EXTRACT TO READ
Humidity Control is Essential with Amphibians and Reptiles

Filed Under: Reptiles, General Care

Collectors of reptiles and amphibians need to replicate the natural environment of their pets as close as possible. Humidity is an essential ingredient in the creation of a natural setting. Humidity affects all aspects of life and may affect growth, reproduction and even the general health of any confined species.

Acceptance of water depends in part on the species in question. Turtles, snakes and many lizards will drink from bowls. Turtles and snakes sip, while lizards will lap. Anoles, chameleons and day geckos lap from droplets sprayed or dripped onto foliage.

Dehydration may result when water is provided in an improper form or when inadequate humidity is provided.

COLLECTED DATA

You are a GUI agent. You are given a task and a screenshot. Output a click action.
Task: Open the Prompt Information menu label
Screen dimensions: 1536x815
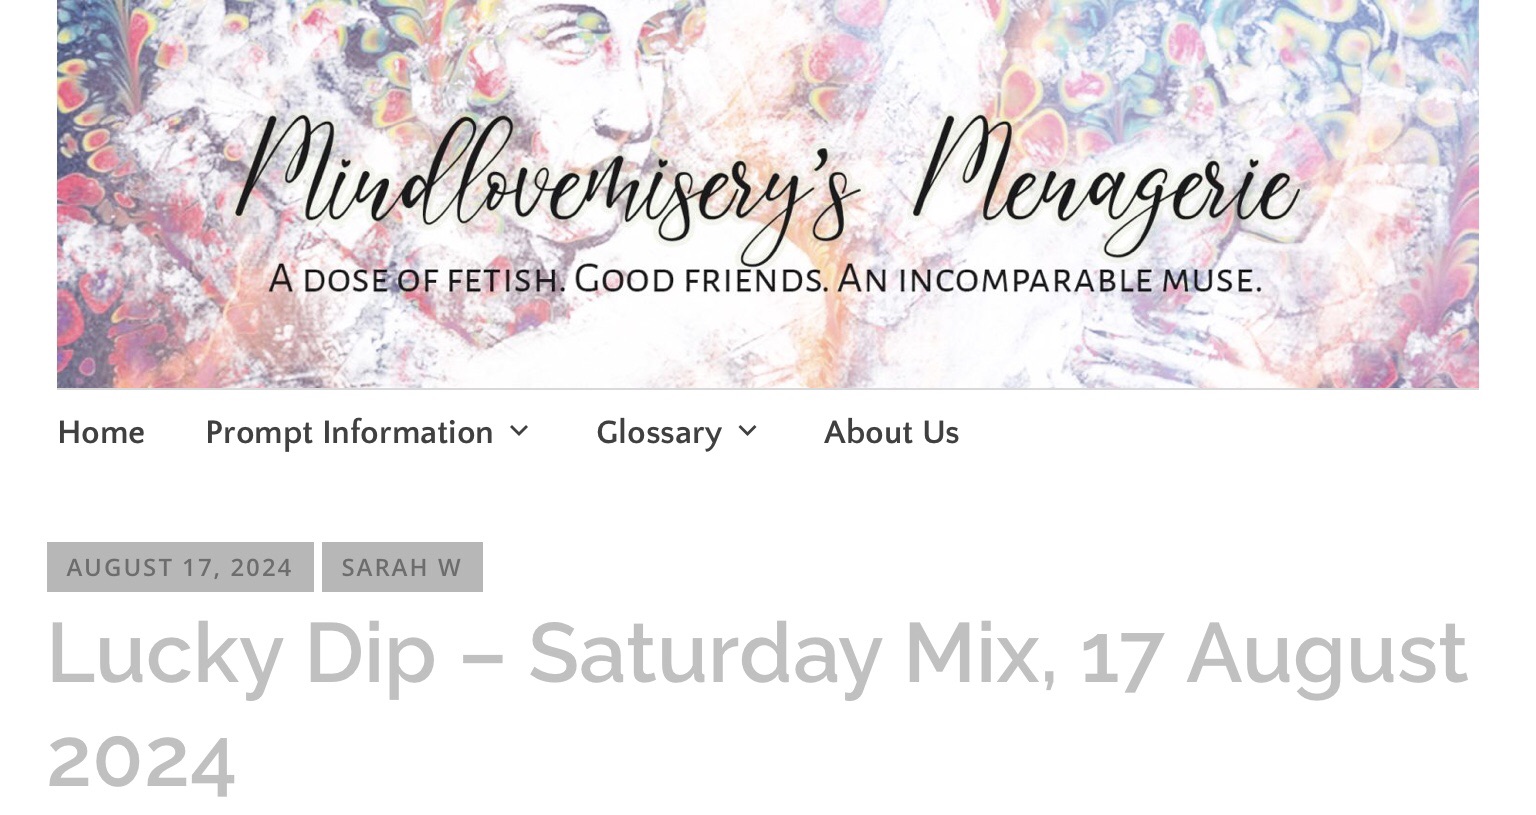coord(349,432)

EXPLORE THE MATERIAL
a – Restate the part of the humidity article that opens with the words containing "Acceptance of water" and closes with "humidity is provided.", replacing "Turtles" with "Tortoises".
b – Answer from the humidity article:
(i) Which three things does humidity possibly affect in a confined species?
(ii) How do turtles and snakes drink, and how do lizards drink?
(iii) Under what two conditions may dehydration result?
Answer from the text alone.

RESPONSE LIST
a –
Acceptance of water depends in part on the species in question. Tortoises, snakes and many lizards will drink from bowls. Tortoises and snakes sip, while lizards will lap. Anoles, chameleons and day geckos lap from droplets sprayed or dripped onto foliage.

Dehydration may result when water is provided in an improper form or when inadequate humidity is provided.

b –
(i) Growth, reproduction and general health.
(ii) Turtles and snakes sip; lizards lap.
(iii) When water is provided in an improper form or when inadequate humidity is provided.